What is needed from practitioners is both understanding of how maternal alienation has operated to disempower and discredit mothers, and an attitude of respect towards them.
The Story of Naming “Maternal Alienation”: New Research Enters the World of Policy and Practice by Anne Morris
Home Truths Conference – September 2004, Melbourne
Liz Kelly tells us that, “in order to define something a word has to exist with which to name it. …What is not named is invisible and, in a social sense, nonexistent” (1988 114). When I sought to understand why so many mothers who were victims of violence were blamed and often hated by their children, I found myself identifying and naming a phenomenon that had been virtually unnamed in the literature on violence against women.
I was drawn to research this from my experience as a practitioner working with women whose relationships with their children had broken down. In groups and counselling, I discovered the depth of their grief at losing their children, compounded by the blame they encountered from those around them, which further fed their self-blame as mothers. It seemed ironic that such a source of profound grief for women did not even deserve a word that identified their experience. For them, their children, families and communities, there seemed to be no way of understanding how their relationships had broken down other than seeing it as the mothers’ fault.
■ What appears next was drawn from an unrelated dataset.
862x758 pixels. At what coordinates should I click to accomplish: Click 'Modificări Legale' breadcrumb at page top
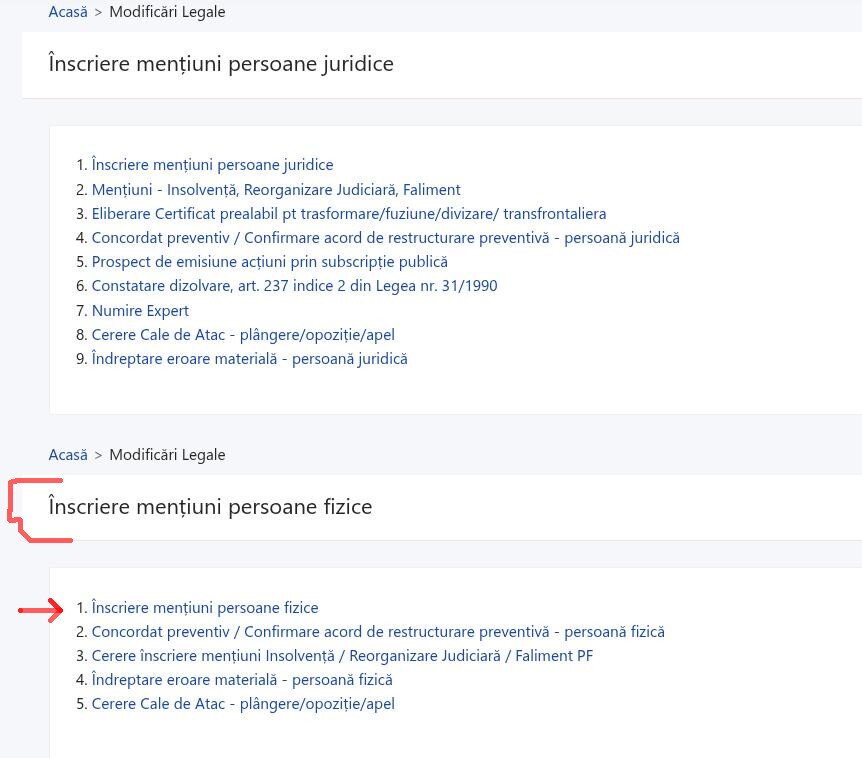[x=167, y=13]
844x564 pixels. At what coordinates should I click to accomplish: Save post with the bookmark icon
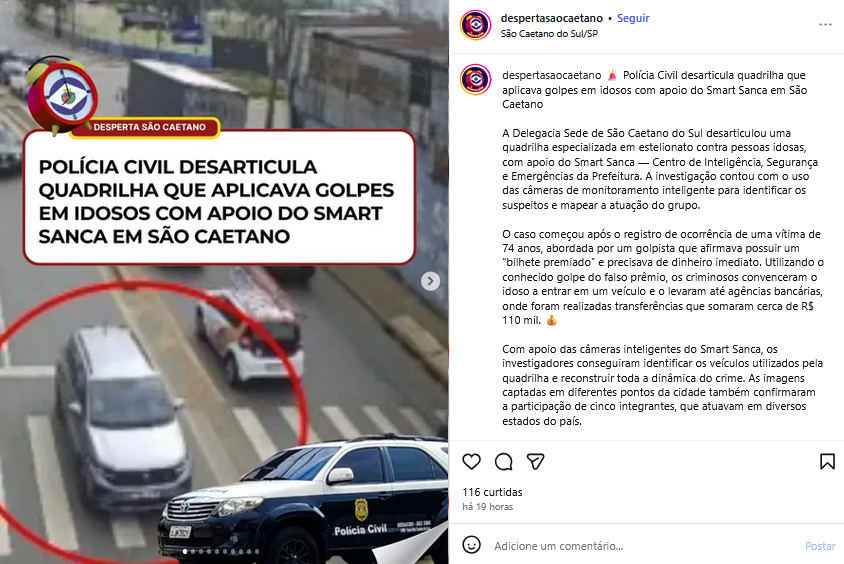(827, 462)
Findings from 1999 Research
The research project, conducted in 1999 (Morris 1999), discovered that in these cases of alienation, male perpetrators of violence against the women and/or children use an arsenal of strategies to deliberately undermine mother-child relationships. Most often the mother’s intimate partner and the child’s father or step-father, they employ these tactics in a number of different abusive contexts, including domestic violence and child sexual abuse. They use verbal messages and actions to position the mother in a place where children can hate and despise her, can insult and even abuse her themselves, where any action she makes becomes further proof of the statements made about her. These messages do not have to be based on any truth – their power is built on the commanding way in which they are conveyed, the rhetorical devices they use and the emotional responses they elicit. The messages are propaganda, and work powerfully on children, becoming more authoritative than children’s own experiences of their mother and of their abuse. As they conflict with children’s experiences, these assaults on children’s sense of reality have implications for their later mental health and healing.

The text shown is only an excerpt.